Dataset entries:
········

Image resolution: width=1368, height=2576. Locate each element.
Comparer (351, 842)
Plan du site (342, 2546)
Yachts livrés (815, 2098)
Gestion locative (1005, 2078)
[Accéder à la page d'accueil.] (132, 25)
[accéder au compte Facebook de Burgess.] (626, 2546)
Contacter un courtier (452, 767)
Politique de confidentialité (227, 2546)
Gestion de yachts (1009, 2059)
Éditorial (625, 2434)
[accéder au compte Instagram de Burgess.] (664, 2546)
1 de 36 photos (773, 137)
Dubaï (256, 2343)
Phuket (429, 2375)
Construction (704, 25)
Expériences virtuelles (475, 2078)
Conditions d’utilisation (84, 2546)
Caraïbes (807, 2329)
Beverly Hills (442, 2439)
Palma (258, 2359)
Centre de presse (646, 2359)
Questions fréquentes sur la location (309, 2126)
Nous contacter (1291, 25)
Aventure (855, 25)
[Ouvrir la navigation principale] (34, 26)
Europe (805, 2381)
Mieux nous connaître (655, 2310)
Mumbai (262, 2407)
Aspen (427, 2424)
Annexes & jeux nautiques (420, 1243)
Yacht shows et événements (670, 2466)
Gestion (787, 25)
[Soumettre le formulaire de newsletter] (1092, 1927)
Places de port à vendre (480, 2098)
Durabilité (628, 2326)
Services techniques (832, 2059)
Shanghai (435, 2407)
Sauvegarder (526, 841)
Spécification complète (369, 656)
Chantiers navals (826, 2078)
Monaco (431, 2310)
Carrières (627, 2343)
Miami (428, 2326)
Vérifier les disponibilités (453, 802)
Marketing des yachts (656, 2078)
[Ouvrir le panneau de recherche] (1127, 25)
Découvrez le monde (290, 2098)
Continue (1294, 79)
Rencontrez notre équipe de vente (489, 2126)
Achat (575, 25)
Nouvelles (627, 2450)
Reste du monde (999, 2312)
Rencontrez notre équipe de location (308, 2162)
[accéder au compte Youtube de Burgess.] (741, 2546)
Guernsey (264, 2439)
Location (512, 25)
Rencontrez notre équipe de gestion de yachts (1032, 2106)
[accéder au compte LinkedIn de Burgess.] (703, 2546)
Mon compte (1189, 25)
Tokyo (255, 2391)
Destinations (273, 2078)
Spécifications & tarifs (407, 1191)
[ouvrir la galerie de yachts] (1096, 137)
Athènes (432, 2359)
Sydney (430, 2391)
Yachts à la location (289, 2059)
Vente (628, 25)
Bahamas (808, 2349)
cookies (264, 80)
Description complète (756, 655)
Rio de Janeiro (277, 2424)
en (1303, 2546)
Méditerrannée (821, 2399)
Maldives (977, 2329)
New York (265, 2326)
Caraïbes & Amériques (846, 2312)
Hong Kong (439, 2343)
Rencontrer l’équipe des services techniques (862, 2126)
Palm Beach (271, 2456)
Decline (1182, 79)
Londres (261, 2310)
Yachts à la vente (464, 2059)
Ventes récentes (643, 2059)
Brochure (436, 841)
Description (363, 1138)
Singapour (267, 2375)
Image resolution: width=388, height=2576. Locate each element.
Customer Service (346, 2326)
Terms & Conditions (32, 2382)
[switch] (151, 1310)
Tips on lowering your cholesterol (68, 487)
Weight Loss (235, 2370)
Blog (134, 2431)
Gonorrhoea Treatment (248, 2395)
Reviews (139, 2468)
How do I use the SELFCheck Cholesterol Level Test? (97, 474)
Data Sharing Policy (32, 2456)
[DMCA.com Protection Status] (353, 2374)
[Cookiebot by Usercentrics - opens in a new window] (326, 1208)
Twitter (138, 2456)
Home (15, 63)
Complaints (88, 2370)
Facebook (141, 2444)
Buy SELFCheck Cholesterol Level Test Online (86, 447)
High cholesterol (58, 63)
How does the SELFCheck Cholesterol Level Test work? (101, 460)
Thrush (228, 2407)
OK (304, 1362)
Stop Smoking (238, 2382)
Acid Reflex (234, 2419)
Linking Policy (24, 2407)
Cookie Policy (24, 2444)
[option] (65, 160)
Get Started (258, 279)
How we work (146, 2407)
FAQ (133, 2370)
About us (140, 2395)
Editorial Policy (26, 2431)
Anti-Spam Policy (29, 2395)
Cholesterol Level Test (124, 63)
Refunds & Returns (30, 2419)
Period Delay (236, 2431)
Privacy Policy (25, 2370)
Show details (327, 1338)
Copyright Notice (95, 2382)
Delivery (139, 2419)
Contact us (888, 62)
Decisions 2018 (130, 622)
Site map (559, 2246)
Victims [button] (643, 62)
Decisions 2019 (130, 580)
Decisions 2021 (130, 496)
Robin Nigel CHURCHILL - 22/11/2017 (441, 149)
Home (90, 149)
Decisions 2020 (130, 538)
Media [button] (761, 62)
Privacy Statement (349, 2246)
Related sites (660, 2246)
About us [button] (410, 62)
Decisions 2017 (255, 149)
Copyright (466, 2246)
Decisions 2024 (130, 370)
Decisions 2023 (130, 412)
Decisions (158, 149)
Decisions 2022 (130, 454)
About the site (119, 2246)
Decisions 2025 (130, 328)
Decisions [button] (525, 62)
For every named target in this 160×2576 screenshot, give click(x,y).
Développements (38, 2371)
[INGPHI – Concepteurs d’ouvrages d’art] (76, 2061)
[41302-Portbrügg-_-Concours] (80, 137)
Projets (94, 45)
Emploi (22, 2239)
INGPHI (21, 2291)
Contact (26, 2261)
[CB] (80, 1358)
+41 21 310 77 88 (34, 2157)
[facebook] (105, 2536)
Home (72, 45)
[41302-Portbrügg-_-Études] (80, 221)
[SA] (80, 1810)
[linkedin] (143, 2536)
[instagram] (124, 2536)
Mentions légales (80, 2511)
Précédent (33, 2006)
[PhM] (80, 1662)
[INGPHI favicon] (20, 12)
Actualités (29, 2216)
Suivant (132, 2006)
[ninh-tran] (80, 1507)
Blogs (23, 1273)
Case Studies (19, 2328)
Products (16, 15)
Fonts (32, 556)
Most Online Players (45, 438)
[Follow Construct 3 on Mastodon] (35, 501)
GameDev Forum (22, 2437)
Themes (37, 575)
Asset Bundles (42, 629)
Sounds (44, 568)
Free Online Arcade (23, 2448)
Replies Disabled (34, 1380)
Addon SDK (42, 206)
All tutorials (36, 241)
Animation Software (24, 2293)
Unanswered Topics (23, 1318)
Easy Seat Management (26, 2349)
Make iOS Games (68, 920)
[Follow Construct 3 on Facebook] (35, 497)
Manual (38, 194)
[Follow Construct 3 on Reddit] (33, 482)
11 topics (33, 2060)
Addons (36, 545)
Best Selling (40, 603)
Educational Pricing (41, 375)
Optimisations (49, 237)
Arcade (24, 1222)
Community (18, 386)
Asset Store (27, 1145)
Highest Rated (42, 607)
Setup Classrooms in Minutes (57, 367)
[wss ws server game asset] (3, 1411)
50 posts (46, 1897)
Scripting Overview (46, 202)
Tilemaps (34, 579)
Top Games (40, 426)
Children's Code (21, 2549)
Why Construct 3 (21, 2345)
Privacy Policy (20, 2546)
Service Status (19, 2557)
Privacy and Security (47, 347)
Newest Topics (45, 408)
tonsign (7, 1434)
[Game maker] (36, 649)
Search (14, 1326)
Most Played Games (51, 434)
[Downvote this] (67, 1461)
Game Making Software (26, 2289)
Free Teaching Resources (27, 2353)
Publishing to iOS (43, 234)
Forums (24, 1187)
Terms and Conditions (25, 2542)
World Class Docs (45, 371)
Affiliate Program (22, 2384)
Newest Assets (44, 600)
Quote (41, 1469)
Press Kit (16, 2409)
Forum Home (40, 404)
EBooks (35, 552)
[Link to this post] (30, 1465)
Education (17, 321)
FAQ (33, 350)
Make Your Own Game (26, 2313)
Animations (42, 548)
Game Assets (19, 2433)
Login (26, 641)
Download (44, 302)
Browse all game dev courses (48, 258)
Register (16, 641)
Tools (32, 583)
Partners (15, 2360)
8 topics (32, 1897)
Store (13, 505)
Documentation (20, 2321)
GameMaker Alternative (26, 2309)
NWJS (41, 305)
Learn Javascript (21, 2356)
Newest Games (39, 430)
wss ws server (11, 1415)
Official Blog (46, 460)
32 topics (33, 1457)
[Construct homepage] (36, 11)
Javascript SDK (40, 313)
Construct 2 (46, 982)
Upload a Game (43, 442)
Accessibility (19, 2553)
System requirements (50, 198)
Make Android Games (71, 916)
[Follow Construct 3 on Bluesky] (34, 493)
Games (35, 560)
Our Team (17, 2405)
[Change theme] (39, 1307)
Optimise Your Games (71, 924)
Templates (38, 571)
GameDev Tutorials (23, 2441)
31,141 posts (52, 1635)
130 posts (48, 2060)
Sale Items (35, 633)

········

● **Work to complete**:
A copy of each line in the data above that holds the string "techniques" is needed.

● **Reply to the exercise**:
Services techniques (832, 2059)
Rencontrer l’équipe des services techniques (862, 2126)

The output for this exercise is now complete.